> _THE PROBLEM_
Write out the data exactly as given, dropping every picture.
DATA SHOWN: Begin
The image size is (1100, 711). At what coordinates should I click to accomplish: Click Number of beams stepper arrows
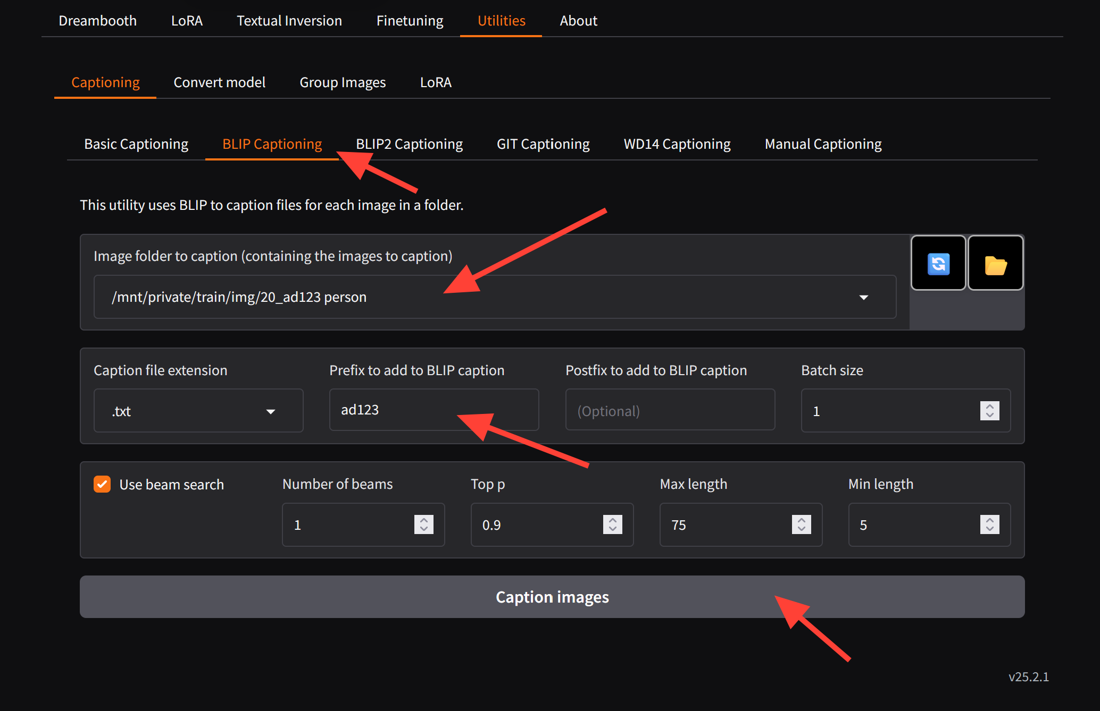(423, 524)
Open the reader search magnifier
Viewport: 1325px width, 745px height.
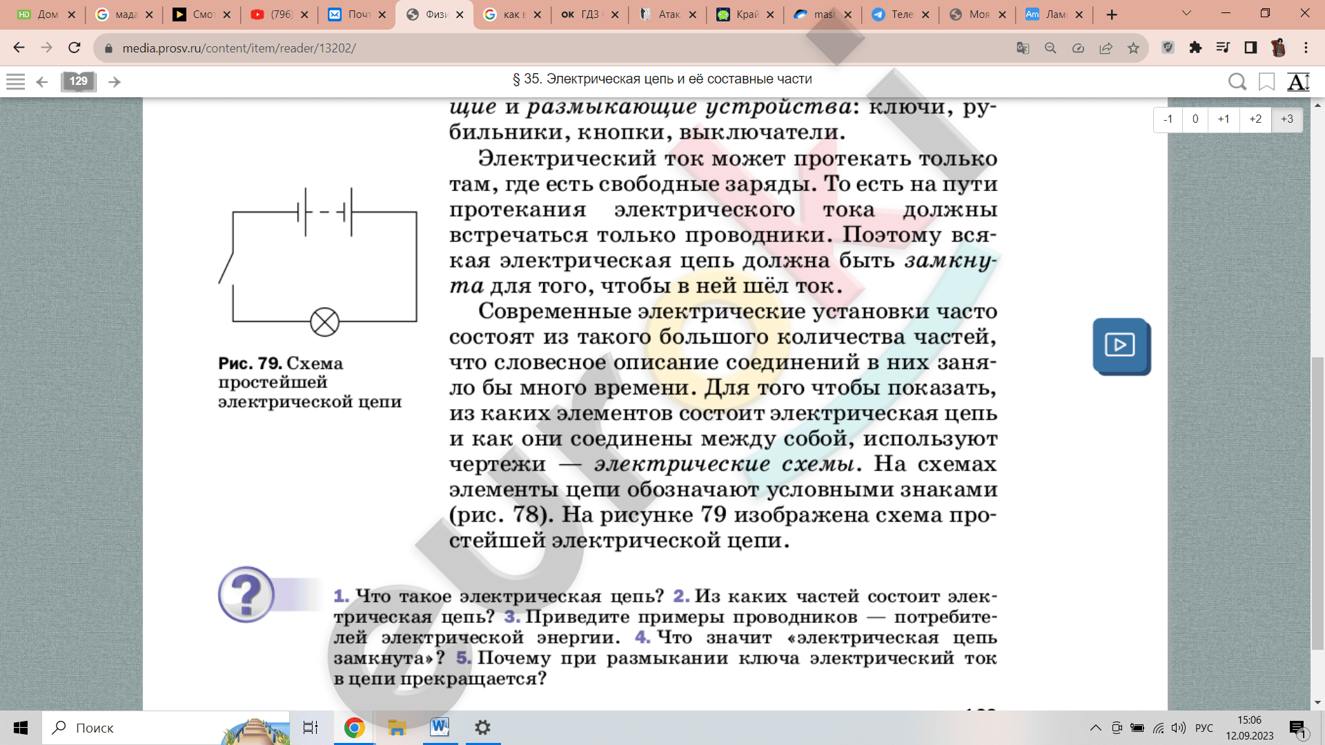click(x=1237, y=82)
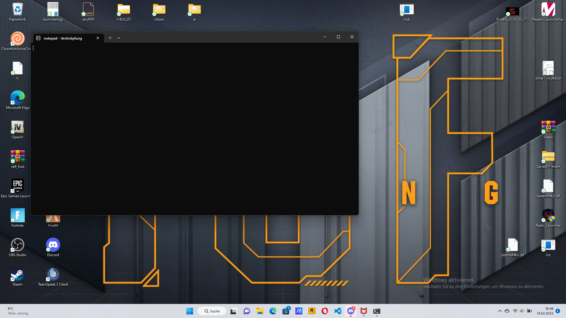Open the Windows Start menu
Viewport: 566px width, 318px height.
click(190, 311)
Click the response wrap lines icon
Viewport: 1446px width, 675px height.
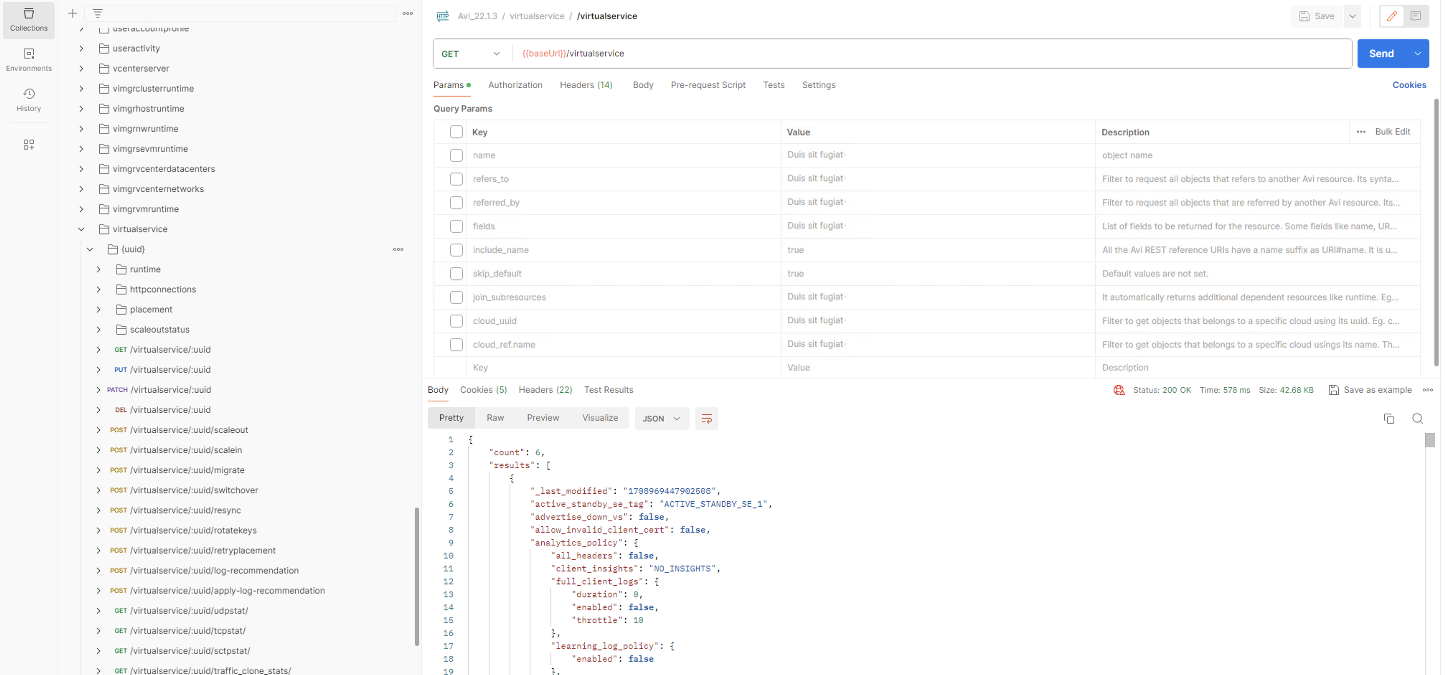pos(706,418)
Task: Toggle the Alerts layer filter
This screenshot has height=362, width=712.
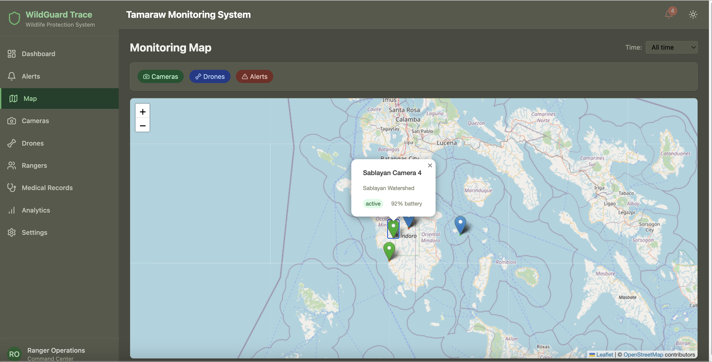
DATA SHOWN: End
> _SOLUTION BELOW_
The image size is (1100, 711). At what coordinates should I click to accomplish: Click Number of beams stepper arrows
(423, 524)
Open the reader search magnifier
Viewport: 1325px width, 745px height.
click(x=1237, y=82)
Open the Windows Start menu
Viewport: 566px width, 318px height.
click(190, 311)
Click the response wrap lines icon
Viewport: 1446px width, 675px height.
pos(706,418)
Task: Toggle the Alerts layer filter
This screenshot has height=362, width=712.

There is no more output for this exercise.